● **REQUIRED TASK A**: Edit the urban water and sanitation text from "The recently (Oct" to "Skill Development Mission.", inclusive, replacing "flagship" with "major", and give back that stretch.

● **TEXT BLOCK**:
○ ○ ○ ○ ○

Urban Water and Sanitation in India

The recently (Oct 2017) released report by USAID, Coca-Cola India, and TERI titled “State of Urban Water and Sanitation in India” is a interesting document, reviewing the progress in urban water and sanitation in India over the last 3 years. It provides an opportunity to strengthen two flagship missions of the Government of India, namely the National Skill Development Mission and the Swachh Bharat Mission (Clean India). Swachh Bharat is a popular Indian program, but I haven’t heard about the other one, i.e., National Skill Development Mission.

Giving an outline of progress under Swachh Bharat Mission, the report says that the number of toilets – individual household latrines, community toilets, and public toilets – has increased. The proportion of people resorting to open defecation (OD) in urban India has decreased from 23.5% in 2000 to 7.4% in 2015 (JMP 2017).

Collection of solid waste now covers 43 000 wards (2016), up from 34 000 in 2015/16. More and more of waste is now processed, and the infrastructure to treat waste too is more extensive. Public awareness of, and sensitivity to, cleanliness in the country are now far greater.

○ ○ ○ ○ ○

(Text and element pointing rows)
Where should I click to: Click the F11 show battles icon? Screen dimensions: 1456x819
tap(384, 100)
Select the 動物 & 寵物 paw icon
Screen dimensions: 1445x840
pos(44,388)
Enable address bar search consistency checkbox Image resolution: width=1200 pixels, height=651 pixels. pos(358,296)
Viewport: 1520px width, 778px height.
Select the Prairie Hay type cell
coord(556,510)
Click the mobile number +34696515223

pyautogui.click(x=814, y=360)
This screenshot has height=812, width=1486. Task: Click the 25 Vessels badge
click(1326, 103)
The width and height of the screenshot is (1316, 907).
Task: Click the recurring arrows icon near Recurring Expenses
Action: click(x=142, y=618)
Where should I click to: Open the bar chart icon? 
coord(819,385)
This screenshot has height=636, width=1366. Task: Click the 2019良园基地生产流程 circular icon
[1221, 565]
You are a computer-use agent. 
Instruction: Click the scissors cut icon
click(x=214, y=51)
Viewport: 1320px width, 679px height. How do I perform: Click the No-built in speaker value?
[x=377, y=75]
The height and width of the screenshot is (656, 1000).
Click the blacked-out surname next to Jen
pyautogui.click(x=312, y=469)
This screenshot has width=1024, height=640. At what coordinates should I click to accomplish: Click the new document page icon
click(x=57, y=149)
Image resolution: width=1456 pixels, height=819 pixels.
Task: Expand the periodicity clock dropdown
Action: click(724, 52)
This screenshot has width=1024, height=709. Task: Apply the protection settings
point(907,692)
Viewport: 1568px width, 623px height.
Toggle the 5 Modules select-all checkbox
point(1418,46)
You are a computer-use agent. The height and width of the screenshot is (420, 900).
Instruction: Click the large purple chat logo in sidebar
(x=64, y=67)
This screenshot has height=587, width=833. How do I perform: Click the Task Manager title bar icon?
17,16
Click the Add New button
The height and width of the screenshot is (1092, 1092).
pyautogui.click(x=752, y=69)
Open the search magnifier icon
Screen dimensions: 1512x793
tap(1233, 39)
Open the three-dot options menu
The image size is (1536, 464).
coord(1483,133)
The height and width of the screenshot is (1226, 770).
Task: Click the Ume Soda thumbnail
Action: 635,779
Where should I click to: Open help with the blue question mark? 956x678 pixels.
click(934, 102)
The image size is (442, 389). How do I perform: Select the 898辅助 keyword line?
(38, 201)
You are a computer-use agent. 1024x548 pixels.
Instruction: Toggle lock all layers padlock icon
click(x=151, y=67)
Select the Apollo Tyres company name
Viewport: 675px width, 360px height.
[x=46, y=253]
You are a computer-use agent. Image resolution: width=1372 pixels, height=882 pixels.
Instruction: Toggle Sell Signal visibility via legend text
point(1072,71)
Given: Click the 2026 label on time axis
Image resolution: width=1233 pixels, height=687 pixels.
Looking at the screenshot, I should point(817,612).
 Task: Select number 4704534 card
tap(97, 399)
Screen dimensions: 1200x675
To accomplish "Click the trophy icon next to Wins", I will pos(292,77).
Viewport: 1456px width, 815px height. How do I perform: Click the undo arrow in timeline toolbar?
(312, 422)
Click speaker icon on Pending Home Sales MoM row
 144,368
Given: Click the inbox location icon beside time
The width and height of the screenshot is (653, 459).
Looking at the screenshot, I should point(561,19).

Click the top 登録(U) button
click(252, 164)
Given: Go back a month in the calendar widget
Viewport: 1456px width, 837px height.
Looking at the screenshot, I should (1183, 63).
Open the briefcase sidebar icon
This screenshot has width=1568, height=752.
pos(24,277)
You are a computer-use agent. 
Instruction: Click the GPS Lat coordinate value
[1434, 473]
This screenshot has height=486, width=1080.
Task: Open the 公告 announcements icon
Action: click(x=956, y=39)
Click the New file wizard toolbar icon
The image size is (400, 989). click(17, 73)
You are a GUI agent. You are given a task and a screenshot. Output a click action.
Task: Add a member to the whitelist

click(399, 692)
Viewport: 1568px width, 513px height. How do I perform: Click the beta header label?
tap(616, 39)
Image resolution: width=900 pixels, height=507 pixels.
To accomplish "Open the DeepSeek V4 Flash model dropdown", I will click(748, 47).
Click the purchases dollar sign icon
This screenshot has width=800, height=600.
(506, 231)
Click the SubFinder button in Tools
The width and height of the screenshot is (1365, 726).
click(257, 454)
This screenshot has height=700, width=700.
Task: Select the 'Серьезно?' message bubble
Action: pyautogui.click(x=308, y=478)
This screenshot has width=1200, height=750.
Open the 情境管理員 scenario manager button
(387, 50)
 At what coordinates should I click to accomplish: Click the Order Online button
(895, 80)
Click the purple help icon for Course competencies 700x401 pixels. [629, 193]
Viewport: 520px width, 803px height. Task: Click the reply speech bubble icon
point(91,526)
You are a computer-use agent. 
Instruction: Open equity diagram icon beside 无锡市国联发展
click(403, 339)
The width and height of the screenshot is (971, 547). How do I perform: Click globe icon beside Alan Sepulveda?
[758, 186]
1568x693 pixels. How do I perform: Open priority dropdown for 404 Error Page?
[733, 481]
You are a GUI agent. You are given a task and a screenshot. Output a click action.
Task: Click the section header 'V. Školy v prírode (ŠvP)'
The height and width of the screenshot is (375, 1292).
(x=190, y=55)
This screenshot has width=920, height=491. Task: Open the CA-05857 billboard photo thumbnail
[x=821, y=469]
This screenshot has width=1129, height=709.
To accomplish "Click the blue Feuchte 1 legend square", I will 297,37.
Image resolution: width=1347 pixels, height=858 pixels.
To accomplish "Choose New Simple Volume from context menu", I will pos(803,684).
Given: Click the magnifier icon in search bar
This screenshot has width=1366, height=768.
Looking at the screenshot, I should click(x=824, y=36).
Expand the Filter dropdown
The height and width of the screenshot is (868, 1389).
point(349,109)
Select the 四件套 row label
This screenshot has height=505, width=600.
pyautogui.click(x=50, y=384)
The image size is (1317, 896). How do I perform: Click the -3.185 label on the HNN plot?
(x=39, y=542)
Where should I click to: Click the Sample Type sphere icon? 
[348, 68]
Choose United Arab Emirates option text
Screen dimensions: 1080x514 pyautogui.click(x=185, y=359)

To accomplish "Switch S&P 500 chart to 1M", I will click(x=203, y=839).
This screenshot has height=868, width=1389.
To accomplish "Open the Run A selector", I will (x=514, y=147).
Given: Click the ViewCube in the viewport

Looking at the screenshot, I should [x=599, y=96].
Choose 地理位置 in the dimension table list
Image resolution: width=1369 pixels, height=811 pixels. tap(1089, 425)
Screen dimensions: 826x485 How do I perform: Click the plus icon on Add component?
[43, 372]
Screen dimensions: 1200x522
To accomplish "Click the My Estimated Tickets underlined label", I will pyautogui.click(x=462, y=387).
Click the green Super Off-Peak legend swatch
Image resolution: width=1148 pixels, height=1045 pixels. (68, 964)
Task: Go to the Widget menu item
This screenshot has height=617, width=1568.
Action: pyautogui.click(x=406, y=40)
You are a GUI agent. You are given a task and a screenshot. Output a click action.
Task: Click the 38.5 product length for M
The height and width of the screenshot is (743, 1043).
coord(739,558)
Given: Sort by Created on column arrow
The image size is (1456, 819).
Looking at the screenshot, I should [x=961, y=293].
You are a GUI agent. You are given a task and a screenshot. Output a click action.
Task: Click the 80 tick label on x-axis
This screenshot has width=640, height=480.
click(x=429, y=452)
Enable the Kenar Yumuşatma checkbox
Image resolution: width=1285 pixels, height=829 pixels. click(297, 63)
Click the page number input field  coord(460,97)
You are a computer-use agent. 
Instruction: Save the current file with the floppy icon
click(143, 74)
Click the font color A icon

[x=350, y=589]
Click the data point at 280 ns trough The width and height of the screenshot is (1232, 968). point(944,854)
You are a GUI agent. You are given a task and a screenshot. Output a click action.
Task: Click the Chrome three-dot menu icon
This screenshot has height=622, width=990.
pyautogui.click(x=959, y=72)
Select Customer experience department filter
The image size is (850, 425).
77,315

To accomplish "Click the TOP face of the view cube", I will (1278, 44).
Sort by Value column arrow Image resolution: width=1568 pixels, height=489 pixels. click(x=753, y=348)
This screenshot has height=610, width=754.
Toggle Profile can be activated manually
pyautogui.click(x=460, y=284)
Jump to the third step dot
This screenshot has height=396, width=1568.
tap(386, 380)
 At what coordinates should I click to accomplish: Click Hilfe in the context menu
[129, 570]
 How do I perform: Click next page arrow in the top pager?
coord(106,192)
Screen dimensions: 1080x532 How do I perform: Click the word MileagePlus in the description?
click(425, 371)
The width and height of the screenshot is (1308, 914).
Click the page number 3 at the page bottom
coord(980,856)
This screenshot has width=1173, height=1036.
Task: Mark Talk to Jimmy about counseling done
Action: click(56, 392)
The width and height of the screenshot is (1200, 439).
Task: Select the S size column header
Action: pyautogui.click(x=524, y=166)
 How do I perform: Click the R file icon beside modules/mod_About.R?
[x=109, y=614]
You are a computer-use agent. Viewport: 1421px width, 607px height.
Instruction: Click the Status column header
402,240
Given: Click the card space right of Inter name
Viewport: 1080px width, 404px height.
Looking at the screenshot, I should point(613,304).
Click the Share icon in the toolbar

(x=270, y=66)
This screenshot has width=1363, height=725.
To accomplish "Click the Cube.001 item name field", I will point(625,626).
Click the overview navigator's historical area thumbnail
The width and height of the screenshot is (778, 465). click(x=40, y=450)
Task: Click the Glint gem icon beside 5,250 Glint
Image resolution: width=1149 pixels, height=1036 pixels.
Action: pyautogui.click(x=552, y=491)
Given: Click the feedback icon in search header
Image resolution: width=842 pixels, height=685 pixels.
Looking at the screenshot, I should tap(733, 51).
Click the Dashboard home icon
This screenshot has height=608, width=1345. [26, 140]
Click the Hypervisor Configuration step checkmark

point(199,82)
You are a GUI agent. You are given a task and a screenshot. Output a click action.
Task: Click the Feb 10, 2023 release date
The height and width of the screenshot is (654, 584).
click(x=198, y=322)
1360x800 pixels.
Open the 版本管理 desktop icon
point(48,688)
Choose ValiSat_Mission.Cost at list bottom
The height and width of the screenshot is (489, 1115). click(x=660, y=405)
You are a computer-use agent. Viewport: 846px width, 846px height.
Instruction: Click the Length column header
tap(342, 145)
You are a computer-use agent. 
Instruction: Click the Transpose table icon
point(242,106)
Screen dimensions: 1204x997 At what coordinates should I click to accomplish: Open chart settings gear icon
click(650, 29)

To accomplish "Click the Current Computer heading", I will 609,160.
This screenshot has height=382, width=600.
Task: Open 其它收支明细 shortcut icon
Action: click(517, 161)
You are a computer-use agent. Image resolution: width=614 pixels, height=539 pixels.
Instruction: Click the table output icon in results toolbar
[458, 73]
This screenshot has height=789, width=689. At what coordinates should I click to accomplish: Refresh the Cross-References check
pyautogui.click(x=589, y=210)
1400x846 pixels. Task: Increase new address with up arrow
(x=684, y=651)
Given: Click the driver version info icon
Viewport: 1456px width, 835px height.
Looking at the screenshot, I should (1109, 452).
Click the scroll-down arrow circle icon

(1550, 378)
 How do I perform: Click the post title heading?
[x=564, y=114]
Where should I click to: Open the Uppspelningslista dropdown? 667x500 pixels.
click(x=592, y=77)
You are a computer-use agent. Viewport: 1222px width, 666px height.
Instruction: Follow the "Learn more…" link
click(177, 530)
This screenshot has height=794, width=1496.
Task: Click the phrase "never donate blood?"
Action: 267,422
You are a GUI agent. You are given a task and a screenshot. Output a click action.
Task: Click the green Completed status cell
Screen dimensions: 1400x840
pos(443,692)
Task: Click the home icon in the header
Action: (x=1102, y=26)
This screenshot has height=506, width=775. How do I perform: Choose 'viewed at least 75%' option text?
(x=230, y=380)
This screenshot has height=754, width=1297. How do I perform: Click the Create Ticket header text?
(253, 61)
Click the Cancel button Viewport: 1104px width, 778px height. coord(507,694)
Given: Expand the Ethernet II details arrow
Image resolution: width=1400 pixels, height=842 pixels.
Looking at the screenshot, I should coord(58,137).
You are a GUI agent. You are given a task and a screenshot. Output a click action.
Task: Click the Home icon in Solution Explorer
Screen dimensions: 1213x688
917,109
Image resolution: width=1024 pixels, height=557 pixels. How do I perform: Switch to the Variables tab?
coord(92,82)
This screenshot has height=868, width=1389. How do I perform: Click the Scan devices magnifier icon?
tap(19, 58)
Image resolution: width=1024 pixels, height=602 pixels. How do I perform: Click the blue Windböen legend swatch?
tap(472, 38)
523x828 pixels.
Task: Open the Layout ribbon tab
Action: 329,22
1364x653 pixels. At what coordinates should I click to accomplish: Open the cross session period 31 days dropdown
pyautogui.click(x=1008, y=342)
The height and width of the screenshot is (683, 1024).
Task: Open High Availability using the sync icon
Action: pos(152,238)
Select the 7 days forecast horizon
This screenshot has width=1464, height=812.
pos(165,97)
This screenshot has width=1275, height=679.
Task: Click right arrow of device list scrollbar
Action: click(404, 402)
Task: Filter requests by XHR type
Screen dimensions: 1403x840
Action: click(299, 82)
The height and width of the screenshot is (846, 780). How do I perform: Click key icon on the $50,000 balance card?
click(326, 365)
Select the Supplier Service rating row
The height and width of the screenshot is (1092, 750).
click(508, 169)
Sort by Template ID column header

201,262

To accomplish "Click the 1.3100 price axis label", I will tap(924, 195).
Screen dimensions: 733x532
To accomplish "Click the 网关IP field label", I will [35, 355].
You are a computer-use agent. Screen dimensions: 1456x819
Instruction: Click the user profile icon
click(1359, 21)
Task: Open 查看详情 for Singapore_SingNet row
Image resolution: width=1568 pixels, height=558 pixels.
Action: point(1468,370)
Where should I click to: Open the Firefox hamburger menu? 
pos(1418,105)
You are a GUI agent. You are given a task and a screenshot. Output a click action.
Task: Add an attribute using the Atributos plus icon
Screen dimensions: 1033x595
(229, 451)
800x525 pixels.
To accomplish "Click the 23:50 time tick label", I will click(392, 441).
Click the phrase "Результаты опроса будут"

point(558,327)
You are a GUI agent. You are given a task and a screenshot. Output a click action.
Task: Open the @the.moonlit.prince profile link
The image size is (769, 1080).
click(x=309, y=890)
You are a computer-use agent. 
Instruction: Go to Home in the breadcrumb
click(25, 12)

○ ○ ○ ○ ○

● **REQUIRED TASK B**: Offset the rows between the lines holding "Task: Open 查看详情 for Singapore_SingNet row" and "pos(1418,105)", inclusive, by adding 61 to every coordinate in their answers. Give those lines again in full, with the task lines included.

● **FINISHED ANSWER A**:
The recently (Oct 2017) released report by USAID, Coca-Cola India, and TERI titled “State of Urban Water and Sanitation in India” is a interesting document, reviewing the progress in urban water and sanitation in India over the last 3 years. It provides an opportunity to strengthen two major missions of the Government of India, namely the National Skill Development Mission and the Swachh Bharat Mission (Clean India). Swachh Bharat is a popular Indian program, but I haven’t heard about the other one, i.e., National Skill Development Mission.

● **FINISHED ANSWER B**:
Task: Open 查看详情 for Singapore_SingNet row
Image resolution: width=1568 pixels, height=558 pixels.
Action: point(1529,431)
Where should I click to: Open the Firefox hamburger menu? 
pos(1479,166)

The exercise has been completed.